- **SOURCE**

Start

Except most inheritance tax is not passed on as bundles of cash or in a bank account. Therefore this money is not hoarded. It usually comes in the form of property/stocks/shares etc.

I see the likelihood of more crazy accounting schemes to get by such legislation. Money going into dubious Trust Funds, Offshore accounts and so on.

A flat tax is just a disastrously bad idea. It moves the tax burden even more from the rich to the poor and middle class and would wreck the country economically. Adding some tweaks to a such a terrible idea won’t save it from its built-in disastrous flaws.

A hefty effective state tax would avoid the serious pitfall posited by the economist Picketty (as discussed in other threads). According to Picketty, income from wealth outstrips income from personal productivity, so eventually, a small minority owns a vast majority of the wealth (and income) and produces a class society based on inheritance.

One problem with inheritance taxes is that they’re terribly difficult to collect. Rich folks find ways around them.

Another problem is that it destroys things like “the family farm” or “the family store”. Of course, one could avoid that by setting the bar high enough (say, inheritance taxes start phasing in at $10M or $20M). So, they wouldn’t prohibit inheritance of “wealth” so much as inheritance of “fortunes”.

Practically speaking, the biggest problem with inheritance taxes is that many people feel that it’s their right to build wealth for the benefit of their children, and fight tooth-and-nail to protect it. Politically speaking, you’re more likely to get guns banned.

This. It’s one of the fundamental reasons of being alive and having children: Pass on things to them so they can have a better life (hopefully) then you did. You pass on knowledge and try and give them a good education. You pass on your family heirlooms and traditions. Plus, yes, if you’re lucky you can pass on some money, or the family business, or the family home.

End

- **GIVEN INFORMATION**

Start

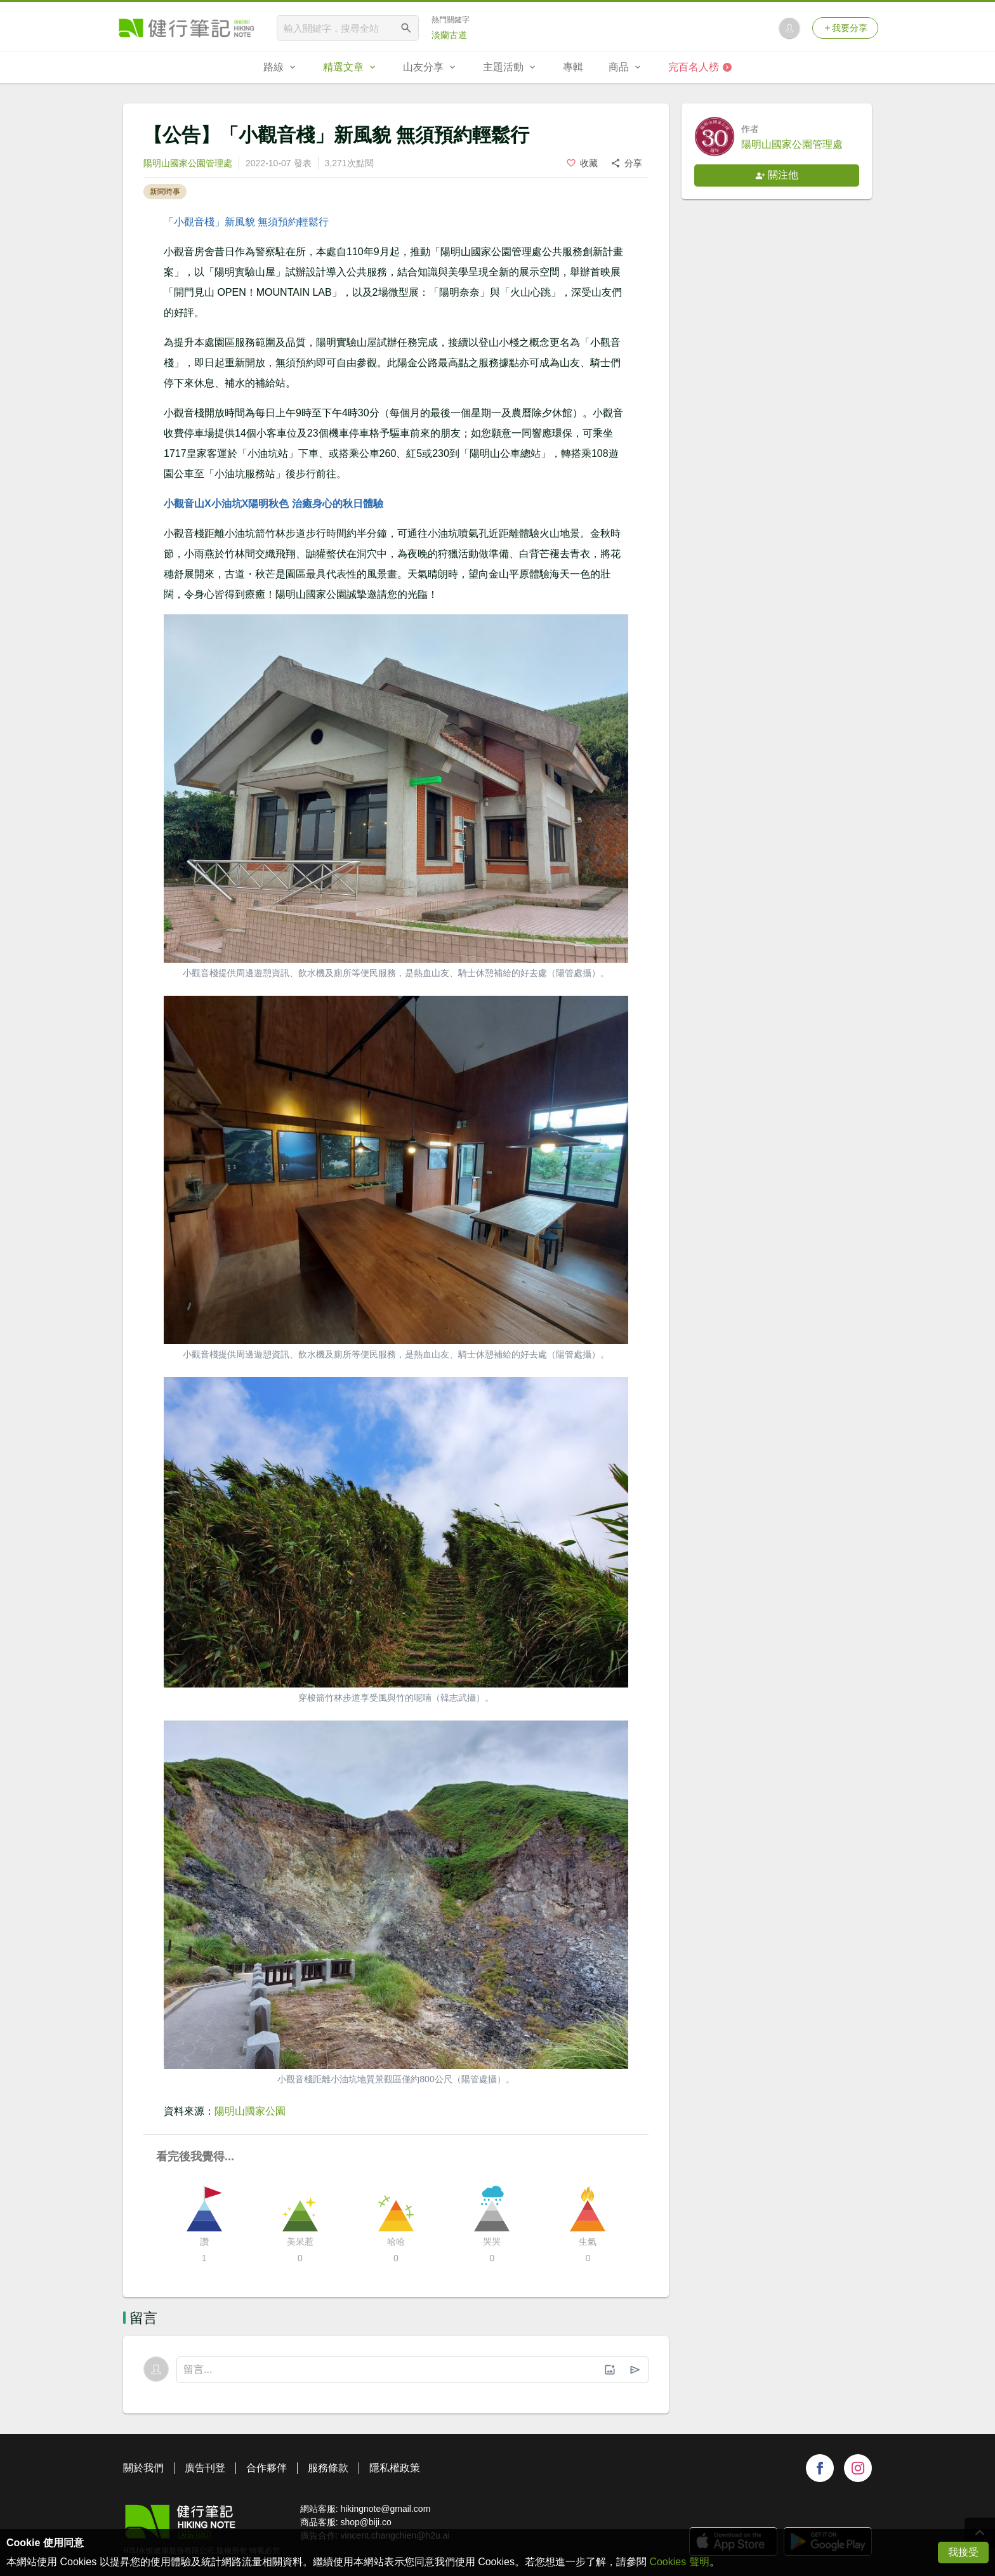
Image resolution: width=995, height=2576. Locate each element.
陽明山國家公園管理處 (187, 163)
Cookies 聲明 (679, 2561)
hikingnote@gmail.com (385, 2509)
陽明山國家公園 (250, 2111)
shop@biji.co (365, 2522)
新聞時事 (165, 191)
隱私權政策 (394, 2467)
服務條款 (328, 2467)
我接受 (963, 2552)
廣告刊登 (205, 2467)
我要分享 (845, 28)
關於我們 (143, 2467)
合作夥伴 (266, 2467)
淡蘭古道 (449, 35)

End

- **WORK TO COMPLETE**
[A] Can you output the passage from the inheritance tax discussion that begins at the words "Practically speaking, the" and stops after "the family home.", keeping its wording unchanged?
[B] Would you write the next part of the inheritance tax discussion, picking up right after its last sentence?

- **OUTPUTS IN ORDER**
[A]
Practically speaking, the biggest problem with inheritance taxes is that many people feel that it’s their right to build wealth for the benefit of their children, and fight tooth-and-nail to protect it. Politically speaking, you’re more likely to get guns banned.

This. It’s one of the fundamental reasons of being alive and having children: Pass on things to them so they can have a better life (hopefully) then you did. You pass on knowledge and try and give them a good education. You pass on your family heirlooms and traditions. Plus, yes, if you’re lucky you can pass on some money, or the family business, or the family home.

[B]
Taking this away is just a terrible idea. Why should everyone have to start from scratch? They didn’t earn it? So what? Most of us weren’t alive when the Interstate Highway System was built. We don’t tear that down out of some sense of guilt.

We should be trying to make sure that more people can amass enough wealth to leave sizable inheritances, not punish those that do.

You know the ending scene in Fight Club when the world sort of comes crashing down? That was my first thought. :wink:

I don’t believe that this would be palatable to basically anyone. Liberals will hate the flat tax because, rightfully they will feel that the tax burden will shift even more towards the poor. Cecil did an article on the flat tax a few years ago that you should check out if you want a fuller explanation of why most liberals would not go for it.

Conservatives won’t like this because of the confiscatory nature of trying to swipe the wealth from people who build up their estates in the anticipation of passing them down to their kids. It’s going to strike them as abusive in the extreme.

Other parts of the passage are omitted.